Pick up the article below about getting the SharePoint 2010 User Profile Synchronization service to start, and keep writing from its last sentence.

§ EXCERPT PROVIDED:
◇ ◇ ◇ ◇
Two weeks ago, I discussed the User Profile service application (UPA) and User Profile Synchronization service (UPS) in SharePoint 2010 in the context of issues that I, my clients, and others have had getting the UPS to start successfully. The article generated quite a stir, and I received numerous passionate responses from the community. 

Those who have “felt the pain” agreed enthusiastically with one of my tongue-in-cheek best practice recommendations:

To start the User Profile Synchronization successfully, you must sacrifice a chicken at the moment of the green flash of sunset on the night of a new moon.

There were also responses from staff at Microsoft, SharePoint and Forefront Identity Manager (FIM) MVPs, who worked to describe the problems that are arising with the UPS and UPA, and with SharePoint and FIM.

These folks had reasonable and accurate explanations that went into details about versions of “bits” and changes caused by SharePoint patches and cumulative updates (CUs), including the October 2010 CU which had to be pulled because of a change it made that impacted the UPA and manifested itself with a non-startable UPS.

I had to chuckle, because these explanations served to illustrate, to me, exactly the point I was preparing to make this week: Welcome to the new world of IT.  It’s based on multiple services, owned by different organizations, layered and complex beyond belief and, sometimes, impossible to troubleshoot and support. 

This week, I’d like to share with you the details about my experience with UPS in September—a period I refer to as the “14 Days of My Life That I Will Never Get Back.” It’s a horror story perhaps better suited to Halloween than Thanksgiving, but it’s an important one to consider as we head into this new world of IT.

In September, I was writing the SharePoint Training Kit for Microsoft.  The Training Kit is a fantastic resource (it will be published in early Spring, 2011, by the way) and it is unique as a Microsoft resource because it has to step you, the reader, through the creation of a SharePoint farm and all of its features, from beginning to end. 

There are a series of Practices—labs—that you perform, beginning with a “bare metal” machine. By the end of the training kit, you have a fully featured, fully functioning, “real world” SharePoint farm. 

Creating these practices gives me, as an author, an opportunity to fully test all of the moving parts and dependencies not only of SharePoint, but of Windows, Active Directory, client software (like IE and Office 2010), of concepts like least privilege security, and of infrastructure like virtualization, because the reader is guided through building a lab environment using virtual machines.

Sometimes I uncover moving parts and dependencies and interactions that don’t work as well as Microsoft might have us think.  The UPS and UPA practices were a case in point. 

I spent 14 days, about 12-18 hours per day, trying to start the UPS on a farm that was completely clean and set up perfectly (scripted, in fact, so it could be replicated consistently).  FIM just simply wouldn’t start.
◇ ◇ ◇ ◇
§ DATA PROVIDED:
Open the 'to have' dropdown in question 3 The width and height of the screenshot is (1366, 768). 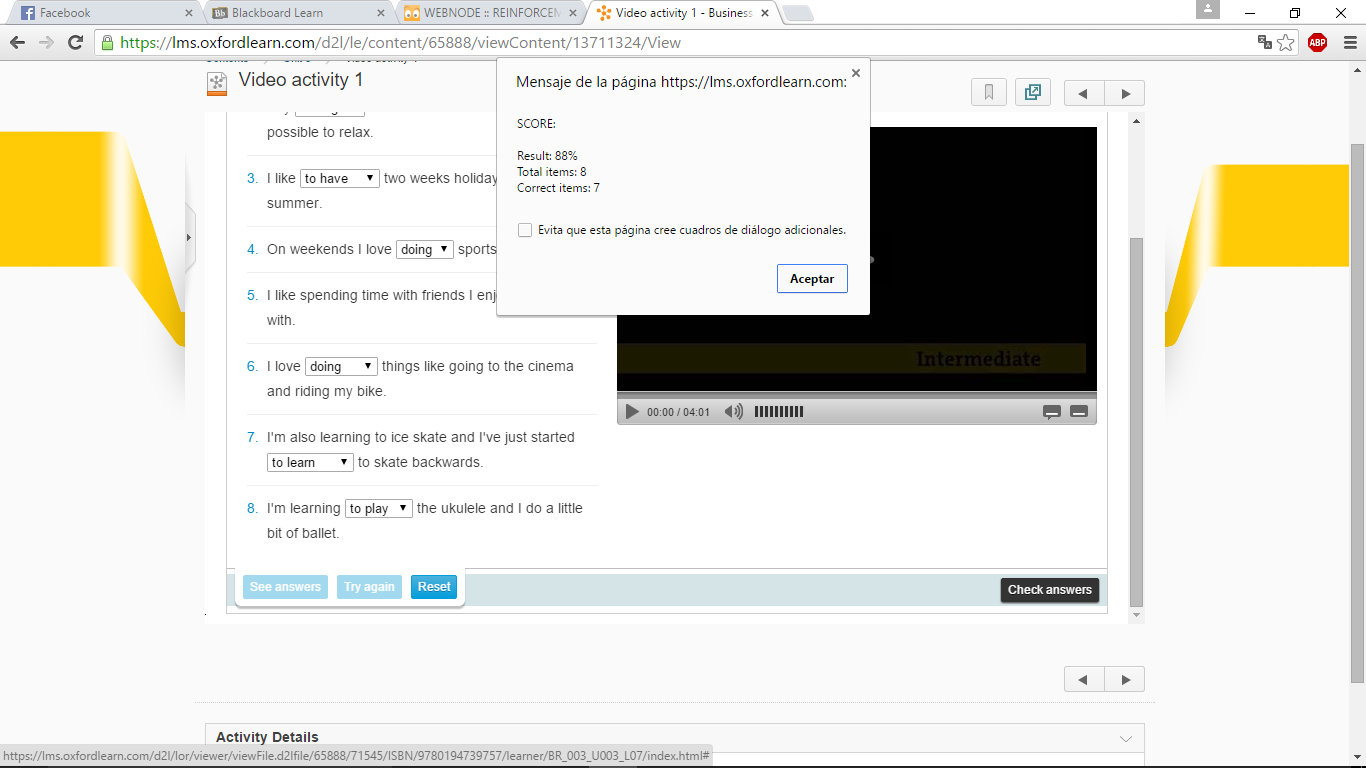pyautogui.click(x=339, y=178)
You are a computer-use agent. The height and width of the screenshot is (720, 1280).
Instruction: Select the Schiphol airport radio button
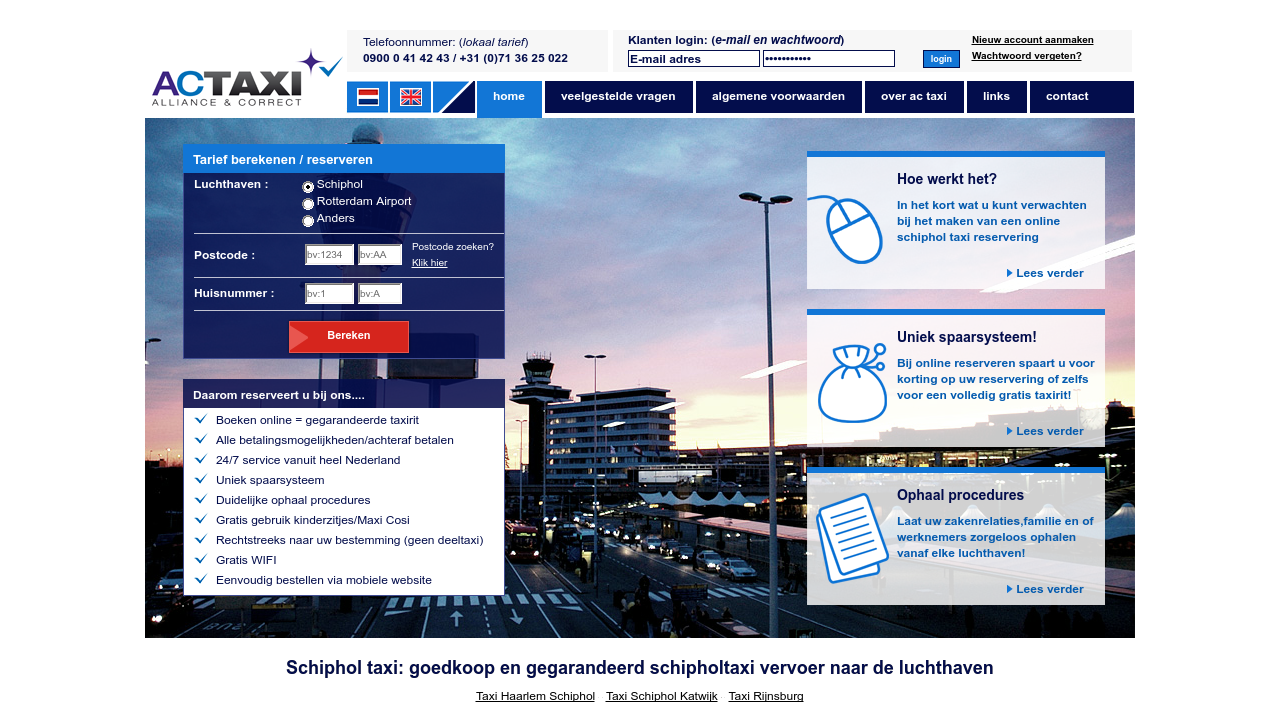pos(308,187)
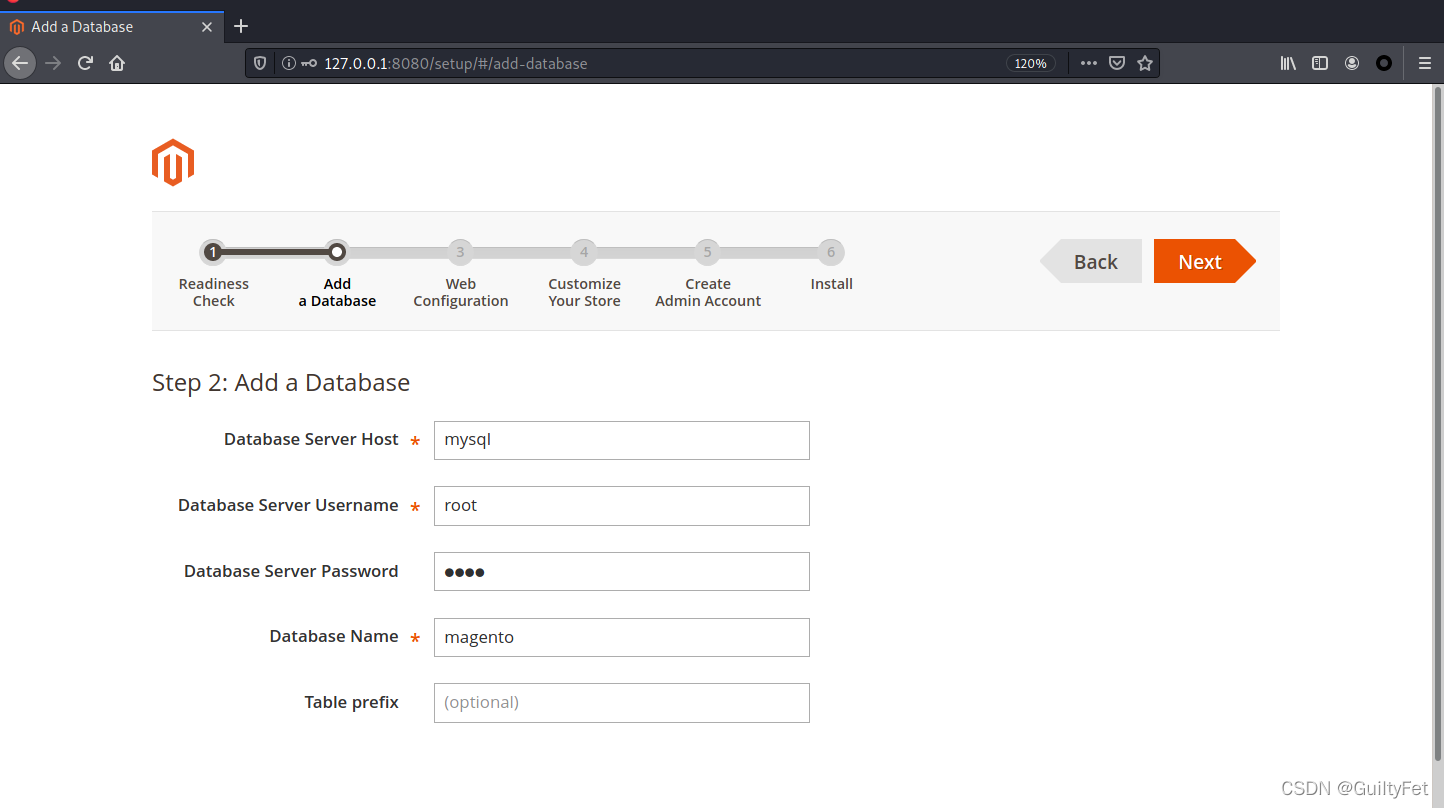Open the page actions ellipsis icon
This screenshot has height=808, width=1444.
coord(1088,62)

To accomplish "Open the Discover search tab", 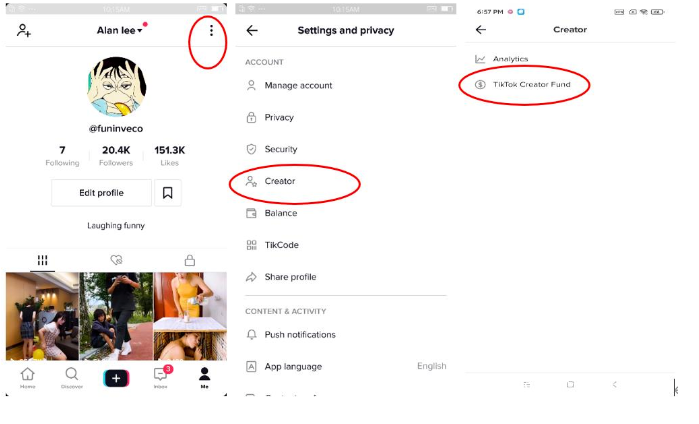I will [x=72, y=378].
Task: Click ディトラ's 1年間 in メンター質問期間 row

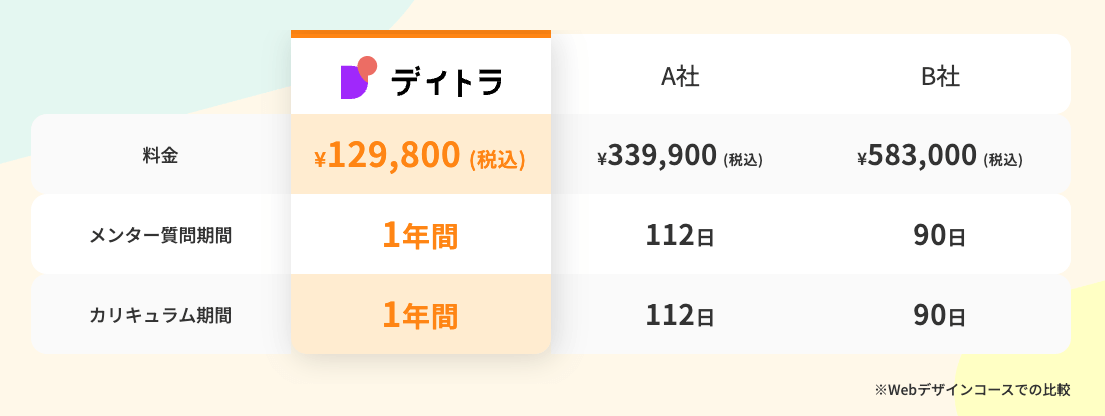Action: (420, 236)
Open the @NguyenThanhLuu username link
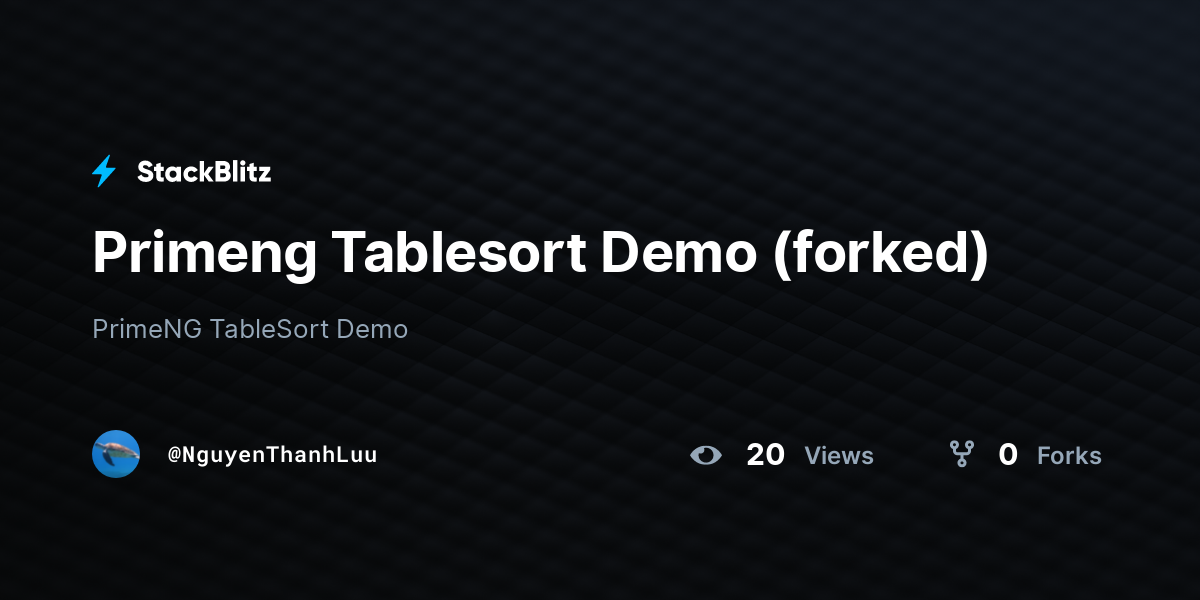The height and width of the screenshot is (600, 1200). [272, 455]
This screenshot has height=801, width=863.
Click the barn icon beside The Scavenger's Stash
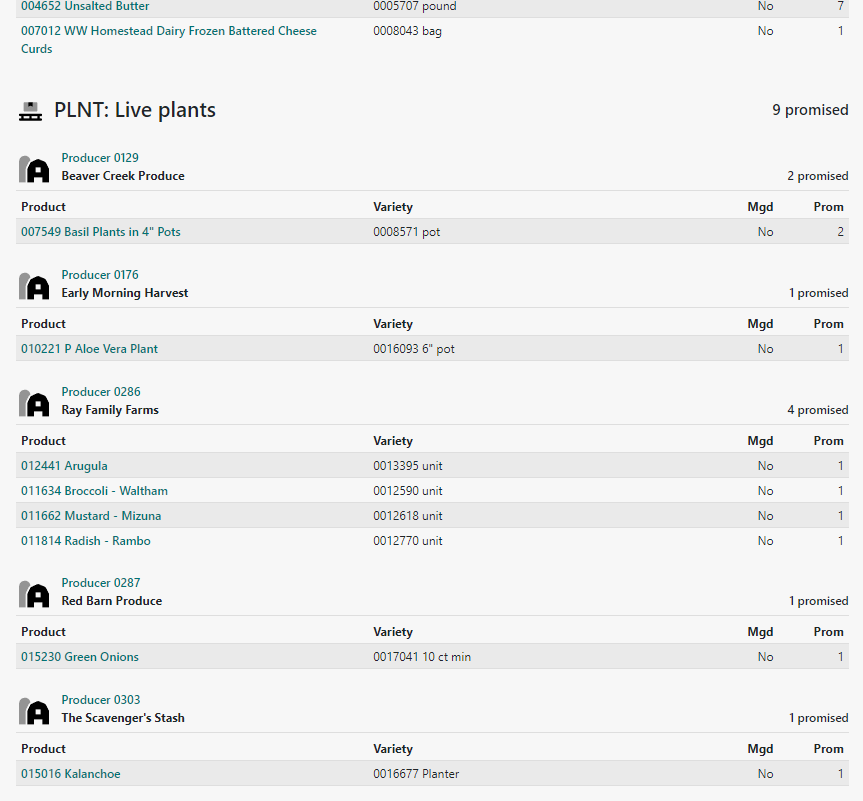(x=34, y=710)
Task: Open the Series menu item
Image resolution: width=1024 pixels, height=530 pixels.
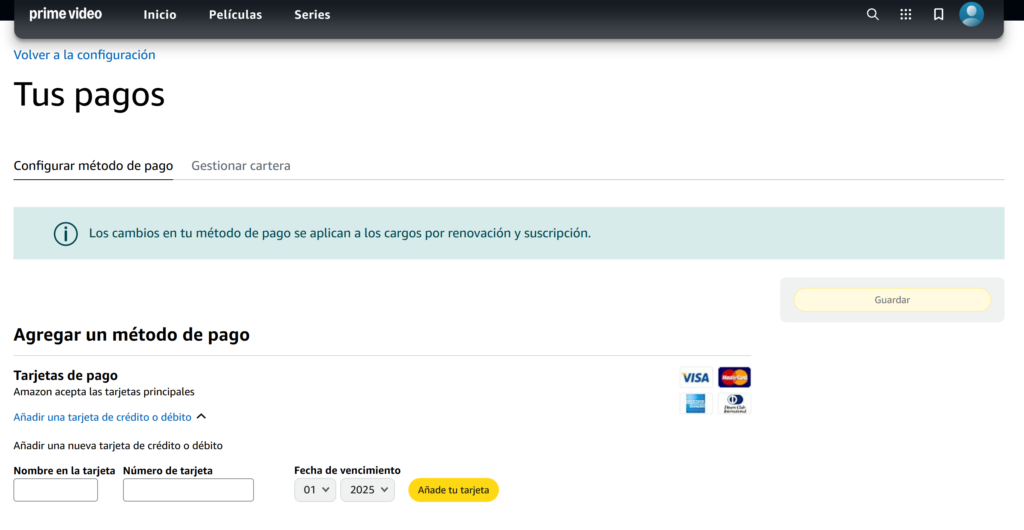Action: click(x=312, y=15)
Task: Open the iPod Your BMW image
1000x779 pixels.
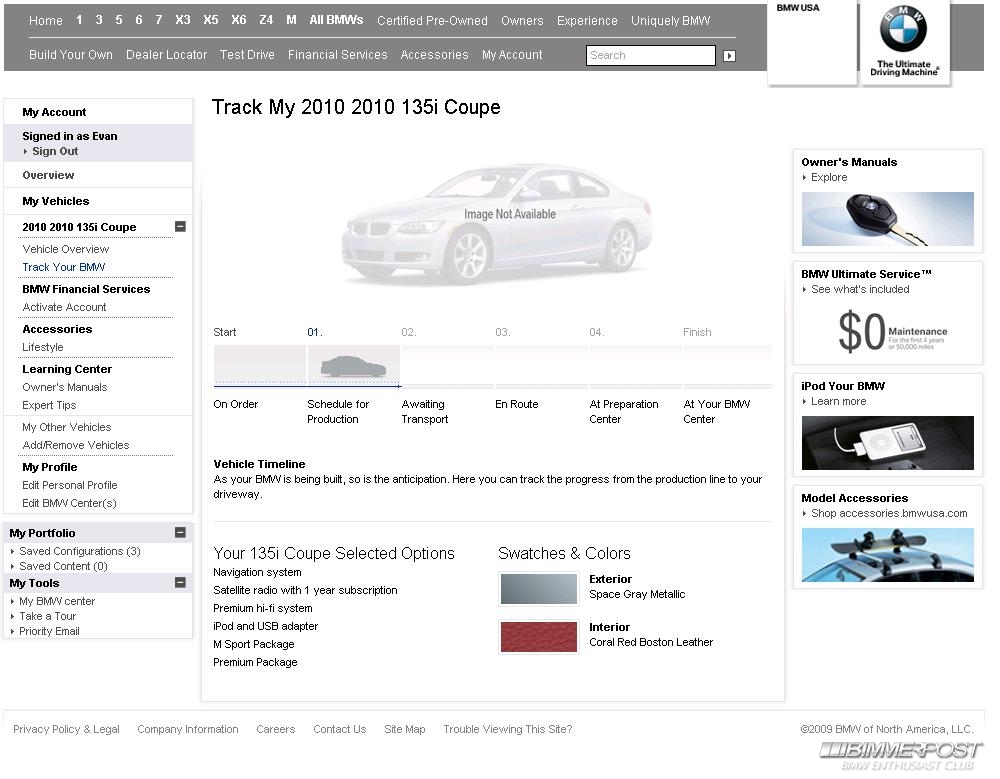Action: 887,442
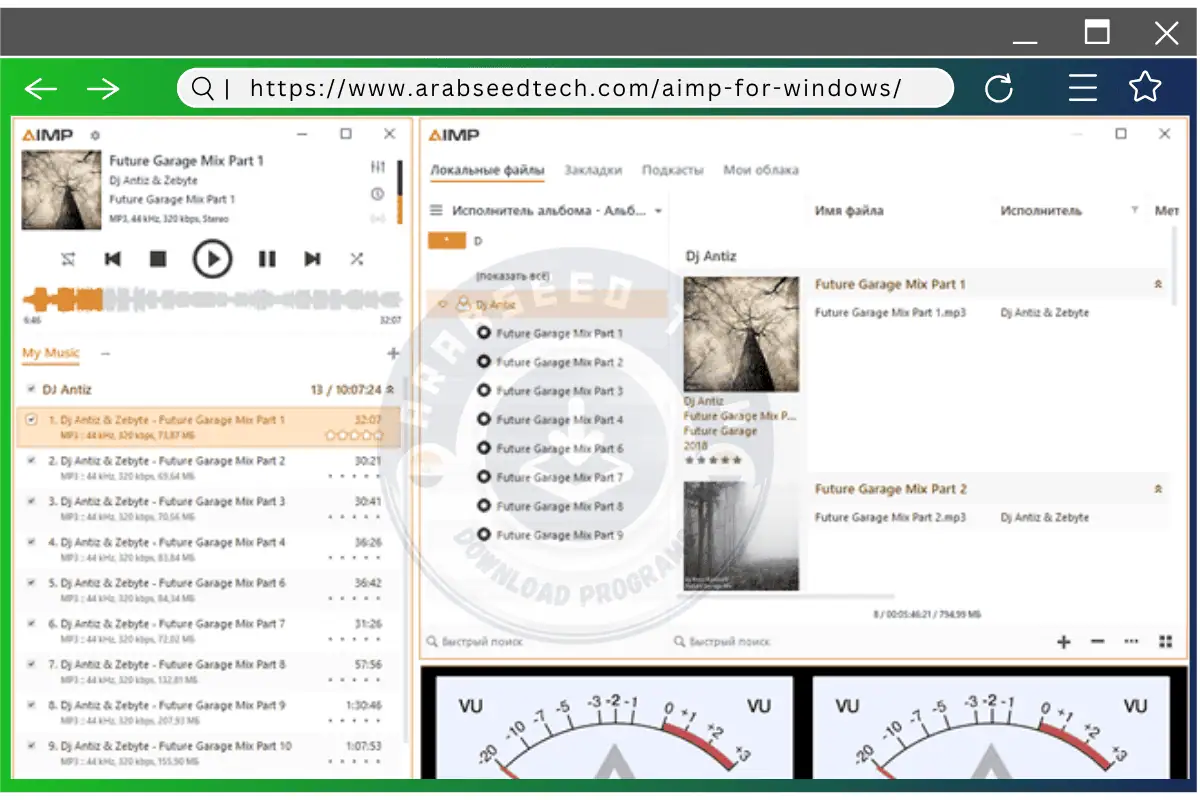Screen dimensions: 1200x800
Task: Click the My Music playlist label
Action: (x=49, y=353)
◇ ◇ ◇ ◇
§ WRITTEN ANSWER:
We tried everything we could think of. As I discussed last week, there are a lot of moving parts and requirements for UPS to start successfully.  We tweaked every possible setting on the farm. We tried every iteration of every variable we could think of, including rebuilding the farm both on Hyper-V and VMware. 

No luck.  And of course each “test” of UPS startup means waiting 10-20 minutes for the repetitive attempts to fail, so there was lots of time wasted with each successive iteration of “fixes.”

I had three of the top SharePoint MVPs (huge shoutouts of thanks to Spence Harbar, Todd Klindt, and Matthew McDermott) and generous members of the SharePoint product group all working on the problem with me.  They all put in huge amounts of time and valiant efforts but nobodynobody could solve the problem.  It was evident that the virtual servers on the farm were configured correctly, and combing the logs revealed nothing other than the fact that FIM wouldn’t start.

Eventually, after 14 days of this nonsense, we tried something completely unrelated to SharePoint. We moved the farm VMs to a different physical host. And, voila, everything started perfectly.

This indicated that our “build” was perfectly fine, but that there was a resource constraint of some kind that was not “bubbling up.”  Even though we turned all SharePoint logging on to Verbose, FIM wasn’t logging (at all), and there was still zero information as to what problem actually was causing FIM startup to fail. 

Two months later, we are no closer to an answer as to what “ate my life” in September, but the scars have healed.  As I’ve shared this story with folks inside and outside of Microsoft, people nod knowingly. 

Because, really, the root problem here has nothing to do with FIM or SharePoint (both of which are exceptional products) or virtualization or hardware.  It has to do with complexity—with moving parts that work together brilliantly when they work, if they work, but that fail spectacularly when they don’t.

In this case, it’s FIM and SharePoint. FIM is of course owned by a completely separate team at MS than SharePoint, and even though SP2010 and FIM are “stapled together”, settings (e.g. logging levels) don’t get pushed between components, and information doesn’t bubble up in any kind of helpful manner. 

But again, I emphasize it’s not so much a failing of the products themselves, but that UPS & FIM are particularly salient examples of how when two moving parts aren’t really unified, any number of small problems can cause the house of cards to fall.

What does this portend for our future as IT Pros? I think it’s pretty scary.  We are moving “up the stack” of technology, into an increasingly solution-focused level with products like SharePoint that rely on a very complex stack of technologies and moving parts, many of which SharePoint doesn’t really control or unify—it only relies upon them.  You don’t have visibility from SharePoint into the inner workings of FIM (or IIS, or Active Directory or ADFS or…). 

You can extrapolate the problem to cloud services, and interactions with “moving parts” that you don’t even own and don’t have any visibility into. The types of problems we’re setting ourselves up for as IT Pros are ugly, indeed. 

How will you troubleshoot a problem in a custom solution that you’ve built or bought when that custom solution relies on cloud services, such as Azure or Office 365 in the case of Microsoft’s stack, or any number of other “cloud” services? 

Based on what I’ve experienced this year, both in my own UPS drama and with other scenarios at customers, it’s going to be a lot of finger pointing and “we don’t own that so we can’t help you with it” support tickets.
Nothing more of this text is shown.